A Convex Parameterization of Robust Recurrent Neural Networks
Abstract
Recurrent neural networks (RNNs) are a class of nonlinear dynamical systems often used to model sequence-to-sequence maps. RNNs have excellent expressive power but lack the stability or robustness guarantees that are necessary for many applications. In this paper, we formulate convex sets of RNNs with stability and robustness guarantees. The guarantees are derived using incremental quadratic constraints and can ensure global exponential stability of all solutions, and bounds on incremental gain (the Lipschitz constant of the learned sequence-to-sequence mapping). Using an implicit model structure, we construct a parametrization of RNNs that is jointly convex in the model parameters and stability certificate. We prove that this model structure includes all previously-proposed convex sets of stable RNNs as special cases, and also includes all stable linear dynamical systems. We illustrate the utility of the proposed model class in the context of non-linear system identification.
I INTRODUCTION
RNNs are state-space models incorporating neural networks that are frequently used in system identification and machine learning to model dynamical systems and other sequences-to-sequence mappings. It has long been observed that RNNs can be difficult to train in part due to model instability, referred to as the exploding gradients problem [1], and recent work shows that these models are often not robust to input perturbations [2]. These issues are related to long-standing concerns in control theory, i.e. stability and Lipschitz continuity solutions of dynamical systems [3].
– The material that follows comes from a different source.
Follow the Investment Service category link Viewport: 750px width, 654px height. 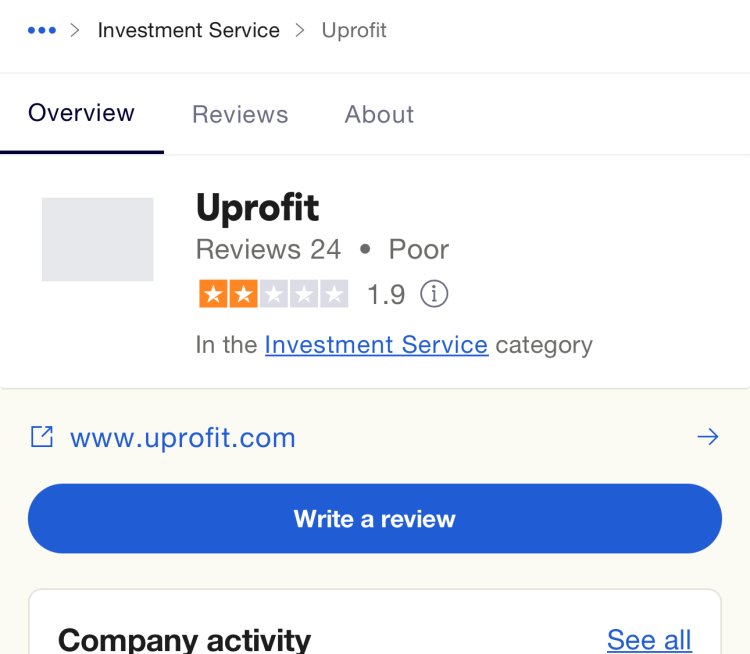[x=376, y=345]
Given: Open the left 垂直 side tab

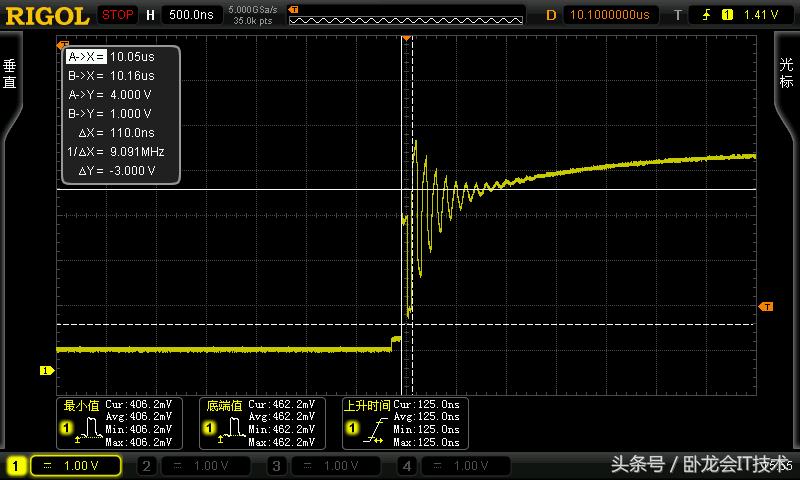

There are many types of stability for nonlinear systems (e.g., RNNs). When learning dynamical systems with inputs, Lyapunov approaches are inappropriate as they require the construction of a Lyapunov function about a known stable solution. In machine learning and system identification, however, the goal is to simulate the learned model with new inputs, generating new solutions. Incremental stability [4] and contraction analysis [5] avoid this issue by showing stability for all inputs and trajectories.
Even if a model is stable, it is usually problematic if its output is very sensitive to small changes in the input. This sensitivity can be quantified by the model’s incremental gain. Finite incremental gain implies both boundedness and continuity of the input-output map [4]. Furthermore, the incremental gain bound is also a bound on the Lipschitz constant of the sequence-to-sequence mapping. In machine learning, the Lipschitz constant is used in proofs of generalization bounds [6], analysis of expressiveness [7] and guarantees of robustness to adversarial attacks [8, 9].
The problem of training models with stability or robustness guaranteed a-priori has seen significant attention for both linear [10, 11] and nonlinear [12, 13, 14] models. The main difficult comes from the non-convexity of most model structures and their stability certificates. Some methods deal with this difficulty by simply fixing the stability certificate and optimizing over the model parameters at significant cost to model expressibility [15]. It has recently been shown that implicit parametrizations allow joint convexity of the model and a stability certificate for linear [16], polynomial [12] and RNN [17] models. It has been observed that stability constraints serve as an effective regulariser and can improve generalisation performance [18, 17].
When a system is expressed in terms of a neural network, even the problem of analyzing the stability of known dynamics is difficult. A number of approaches have formulated LMI conditions [19, 20, 21] guaranteeing Lyapunov stability of a particular equilibrium. Recently, incremental quadratic constraints [3] have been recently applied to (non-recurrent) neural networks to develop the tightest bounds on the Lipschitz constant known to date [22].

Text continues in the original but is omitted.